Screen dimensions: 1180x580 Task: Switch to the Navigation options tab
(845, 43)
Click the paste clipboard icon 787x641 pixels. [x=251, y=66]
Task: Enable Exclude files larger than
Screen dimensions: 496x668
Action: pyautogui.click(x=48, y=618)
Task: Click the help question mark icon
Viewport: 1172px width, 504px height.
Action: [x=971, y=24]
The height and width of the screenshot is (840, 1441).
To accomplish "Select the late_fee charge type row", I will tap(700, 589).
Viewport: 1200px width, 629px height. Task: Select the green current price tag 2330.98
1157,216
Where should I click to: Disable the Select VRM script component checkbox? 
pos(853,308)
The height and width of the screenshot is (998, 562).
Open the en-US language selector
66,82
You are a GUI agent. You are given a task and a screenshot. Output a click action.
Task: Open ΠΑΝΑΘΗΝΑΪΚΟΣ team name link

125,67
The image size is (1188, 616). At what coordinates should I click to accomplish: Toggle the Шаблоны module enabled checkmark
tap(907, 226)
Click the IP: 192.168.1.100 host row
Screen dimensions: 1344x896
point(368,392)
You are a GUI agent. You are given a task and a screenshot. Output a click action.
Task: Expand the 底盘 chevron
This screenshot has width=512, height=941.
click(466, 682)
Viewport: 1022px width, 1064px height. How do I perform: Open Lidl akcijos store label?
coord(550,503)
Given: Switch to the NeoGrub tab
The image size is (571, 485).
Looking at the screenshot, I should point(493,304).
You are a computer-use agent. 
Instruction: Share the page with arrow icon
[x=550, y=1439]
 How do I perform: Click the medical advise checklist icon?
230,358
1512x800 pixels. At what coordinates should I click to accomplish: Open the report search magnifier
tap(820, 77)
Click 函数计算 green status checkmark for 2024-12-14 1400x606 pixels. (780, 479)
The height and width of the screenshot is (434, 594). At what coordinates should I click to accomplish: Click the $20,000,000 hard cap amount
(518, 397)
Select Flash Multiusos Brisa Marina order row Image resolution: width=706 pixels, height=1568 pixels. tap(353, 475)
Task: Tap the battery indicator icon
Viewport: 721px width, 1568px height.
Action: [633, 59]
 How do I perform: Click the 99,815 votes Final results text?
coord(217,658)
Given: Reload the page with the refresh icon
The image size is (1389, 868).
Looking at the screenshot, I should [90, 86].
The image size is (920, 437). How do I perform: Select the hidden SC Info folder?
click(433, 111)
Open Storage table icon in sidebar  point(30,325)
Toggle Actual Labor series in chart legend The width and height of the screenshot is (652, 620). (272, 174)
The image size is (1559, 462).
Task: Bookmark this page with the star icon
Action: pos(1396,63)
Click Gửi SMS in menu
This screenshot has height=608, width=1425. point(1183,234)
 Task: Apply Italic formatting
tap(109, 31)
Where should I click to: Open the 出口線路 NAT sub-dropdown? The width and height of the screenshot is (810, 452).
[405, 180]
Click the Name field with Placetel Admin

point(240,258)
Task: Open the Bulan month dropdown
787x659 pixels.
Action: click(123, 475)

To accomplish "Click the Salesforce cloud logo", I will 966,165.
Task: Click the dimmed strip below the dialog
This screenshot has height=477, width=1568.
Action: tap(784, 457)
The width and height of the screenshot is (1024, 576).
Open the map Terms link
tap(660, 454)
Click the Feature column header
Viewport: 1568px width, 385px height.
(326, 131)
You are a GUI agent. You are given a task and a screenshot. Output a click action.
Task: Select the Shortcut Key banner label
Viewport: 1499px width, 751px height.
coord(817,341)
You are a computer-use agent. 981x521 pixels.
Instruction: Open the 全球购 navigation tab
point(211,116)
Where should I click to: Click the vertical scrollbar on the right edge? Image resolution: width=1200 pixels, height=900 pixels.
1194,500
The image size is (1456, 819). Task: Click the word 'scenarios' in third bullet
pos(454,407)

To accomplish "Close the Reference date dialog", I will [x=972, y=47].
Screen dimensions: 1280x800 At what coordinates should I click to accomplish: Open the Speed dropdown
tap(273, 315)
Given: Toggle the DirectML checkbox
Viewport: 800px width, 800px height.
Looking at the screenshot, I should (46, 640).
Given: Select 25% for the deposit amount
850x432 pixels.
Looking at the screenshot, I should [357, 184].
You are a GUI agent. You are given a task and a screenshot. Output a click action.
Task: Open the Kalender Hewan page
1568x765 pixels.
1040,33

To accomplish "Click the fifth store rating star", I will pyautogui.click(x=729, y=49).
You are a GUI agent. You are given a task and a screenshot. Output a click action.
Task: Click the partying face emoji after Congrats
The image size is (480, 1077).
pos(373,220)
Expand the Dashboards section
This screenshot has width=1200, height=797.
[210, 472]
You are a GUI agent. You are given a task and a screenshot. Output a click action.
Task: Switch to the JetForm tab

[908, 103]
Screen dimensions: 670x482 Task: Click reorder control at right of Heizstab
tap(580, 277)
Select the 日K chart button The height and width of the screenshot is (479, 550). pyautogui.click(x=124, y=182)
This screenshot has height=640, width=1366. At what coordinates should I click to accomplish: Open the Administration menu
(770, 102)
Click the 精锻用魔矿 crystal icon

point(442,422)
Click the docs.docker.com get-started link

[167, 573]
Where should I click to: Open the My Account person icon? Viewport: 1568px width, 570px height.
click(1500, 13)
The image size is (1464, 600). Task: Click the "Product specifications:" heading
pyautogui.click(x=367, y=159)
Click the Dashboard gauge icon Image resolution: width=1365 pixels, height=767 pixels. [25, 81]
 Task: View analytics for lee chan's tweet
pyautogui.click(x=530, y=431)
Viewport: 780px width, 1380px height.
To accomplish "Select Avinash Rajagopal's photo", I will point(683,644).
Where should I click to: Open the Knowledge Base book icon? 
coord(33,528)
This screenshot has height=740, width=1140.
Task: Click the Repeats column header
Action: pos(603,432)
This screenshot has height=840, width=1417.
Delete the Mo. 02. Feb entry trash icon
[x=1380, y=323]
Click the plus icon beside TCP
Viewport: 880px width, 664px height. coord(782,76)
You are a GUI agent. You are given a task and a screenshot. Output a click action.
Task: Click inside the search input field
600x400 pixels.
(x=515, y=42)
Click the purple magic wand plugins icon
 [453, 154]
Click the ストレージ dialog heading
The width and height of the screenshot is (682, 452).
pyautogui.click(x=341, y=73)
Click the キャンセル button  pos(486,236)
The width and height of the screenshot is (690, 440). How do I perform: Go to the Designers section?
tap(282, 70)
##############################
In the listing above, find each line with the word "will" and copy it out.

■ RESPONSE TO THIS EXERCISE:
To accomplish "Select the late_fee charge type row", I will tap(700, 589).
To accomplish "Click the Salesforce cloud logo", I will 966,165.
To accomplish "Close the Reference date dialog", I will [x=972, y=47].
To accomplish "Click the fifth store rating star", I will pyautogui.click(x=729, y=49).
To accomplish "Select Avinash Rajagopal's photo", I will point(683,644).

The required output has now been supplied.